In order to provide a step by step guide through real-world examples on how to create and re-purpose OER, the tool-kit takes a case of “How to create an OER on Digital storytelling”. Over the three chapters, the tool-kit will develop the OER for digital story telling. This is followed by a chapter on ‘Publishing OER’, to help you publish your OER on-line, for the re-use by others.

You are now ready to begin using the tool-kit. The first step is to ensure you have the software applications required.

Install the custom distribution on your computer

You need access to the FOSS applications taught in this tool-kit, for which you should install the custom software distribution provided. The distribution includes the Ubuntu GNU/Linux free and open source operating system which can be installed as a full fledged software system on your computer. You can install it ‘side-by-side’ with any other operating system on your computer as well. A video on installing this custom distribution is available here.

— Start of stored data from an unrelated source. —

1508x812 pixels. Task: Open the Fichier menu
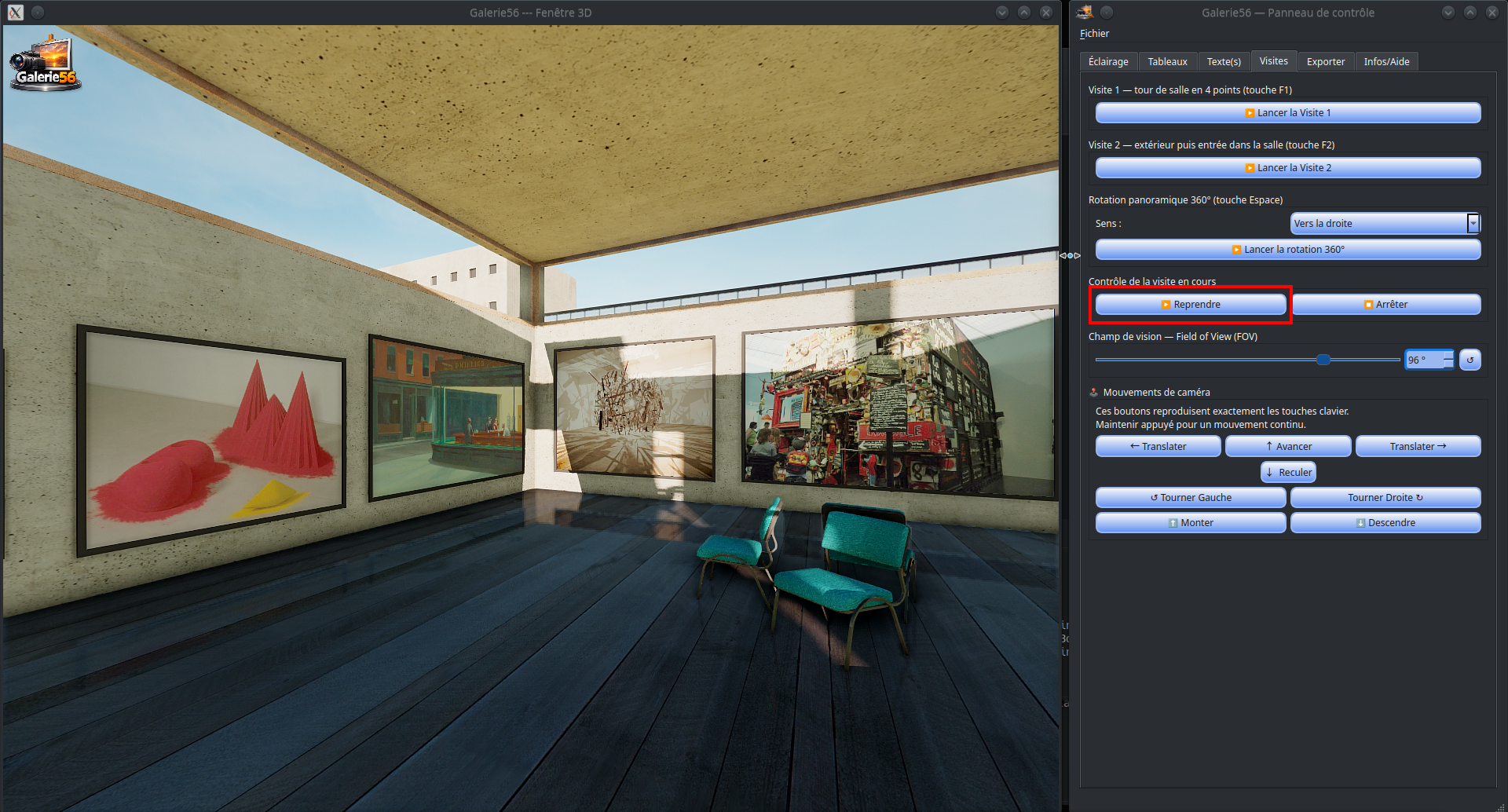[x=1094, y=34]
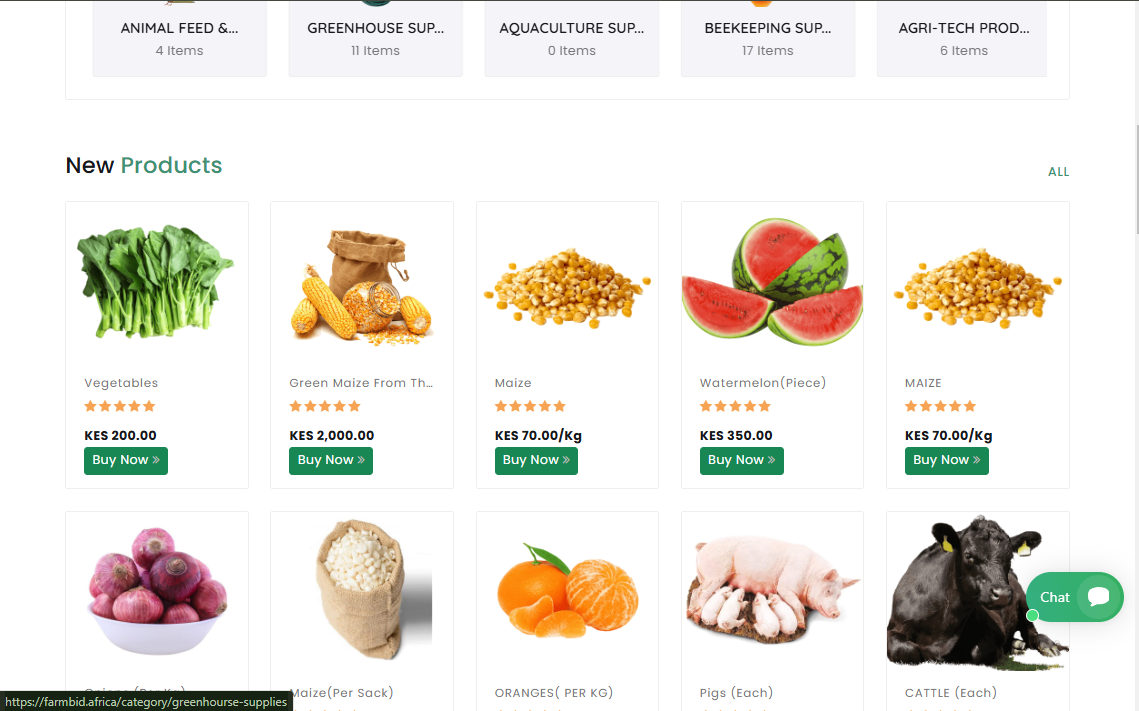The image size is (1139, 711).
Task: Click star rating under Watermelon(Piece)
Action: tap(735, 406)
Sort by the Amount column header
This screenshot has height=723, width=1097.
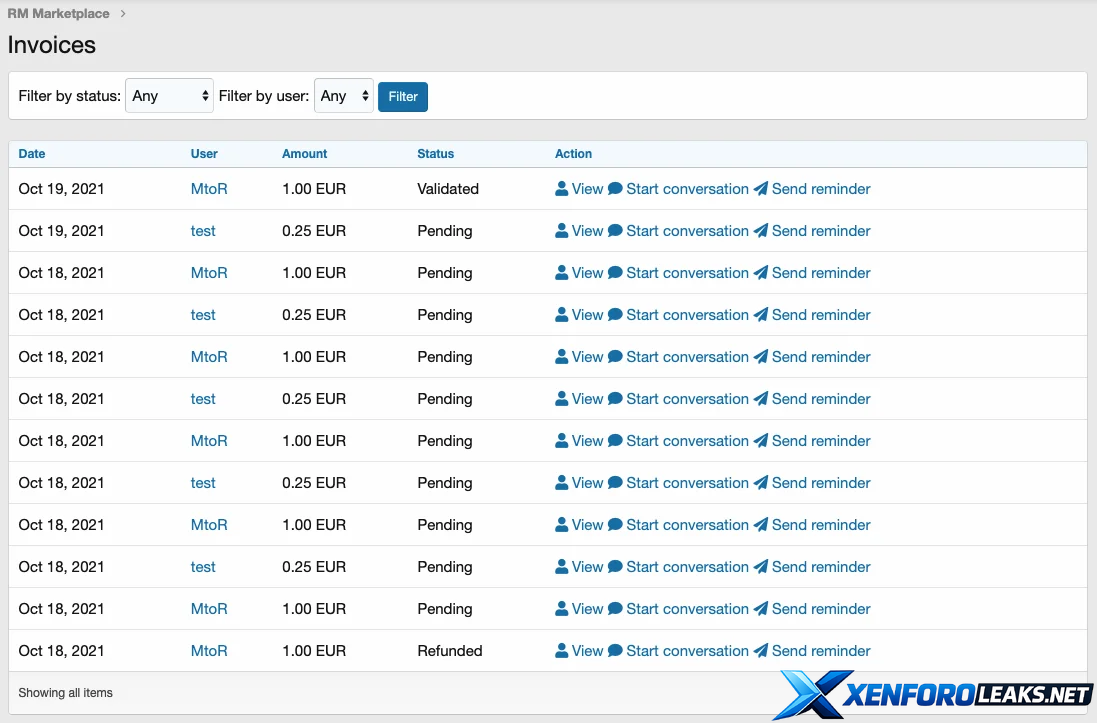(305, 154)
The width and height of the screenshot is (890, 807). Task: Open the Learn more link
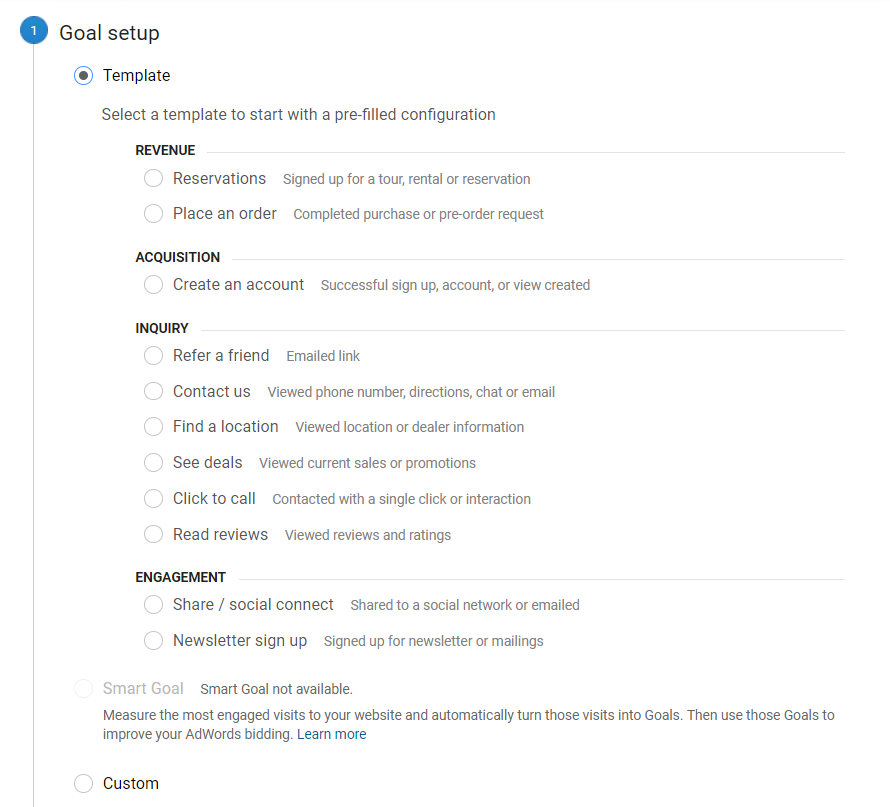coord(331,734)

Many of these desktop applications are also available on the Microsoft Windows operating system. You can also download these from the net and install on your Windows operating system. The installation of each application is covered in the relevant chapter

Install the FOSS applications on your mobile phone

You can install the FOSS applications for the mobile phone (Android), used in the tool-kit, using the link for the app installer for each app. The installation of each app is covered in the relevant chapter.

Create your own OER as a part of using this tool-kit

Identify an area which you are very keen to learn more about, or where you feel you need resources for your own work as a teacher. Your own work as a teacher may require you to have materials for classroom teaching-learning processes, or for sharing with colleagues for mutual learning, or simply for your self-development. It will be much more meaningful learning, if as a part of using this tool-kit, you could access, create, re-purpose and publish a OER on a topic which you want to learn/ know more about. The topic could be from the subject you teach (a science topic like ‘Light’ or a mathematics topic such as ‘number system’ or a geography topic as ‘forests’), or a larger issue in education (“Challenges of teaching in inner-city public schools”), or larger social issue (“global warming”). You could create this OER in English or in your own native language (where the need for such an OER may be even greater).

Assumption about the user of this tool-kit

The tool-kit assumes that you have a basic comfort in using computers, you can start and shut down a desktop computer. It assumes very basic familiarity with the commonly used applications on a computer – file explorer, web browser and text editor. The tool-kit assumes similar basic comfort in using a feature mobile phone (aka ‘smart phone’).

Help

You can anytime access this tool-kit, off-line or through the on-line Wiki repository to learn FOSS tools to create, re-purpose and publish OER.

Note

  1. The term ‘adoption’ of OER is used in this note in a comprehensive manner, to include creation, use, re-use, revision, re-mixing,retaining and re-distributing.
  2. WikiBooks is a MediaWiki extension for creating collaborative books, this is a e-book creation platform. MediaWiki is the software used by Wikipedia, the world’s most popular encyclopedia.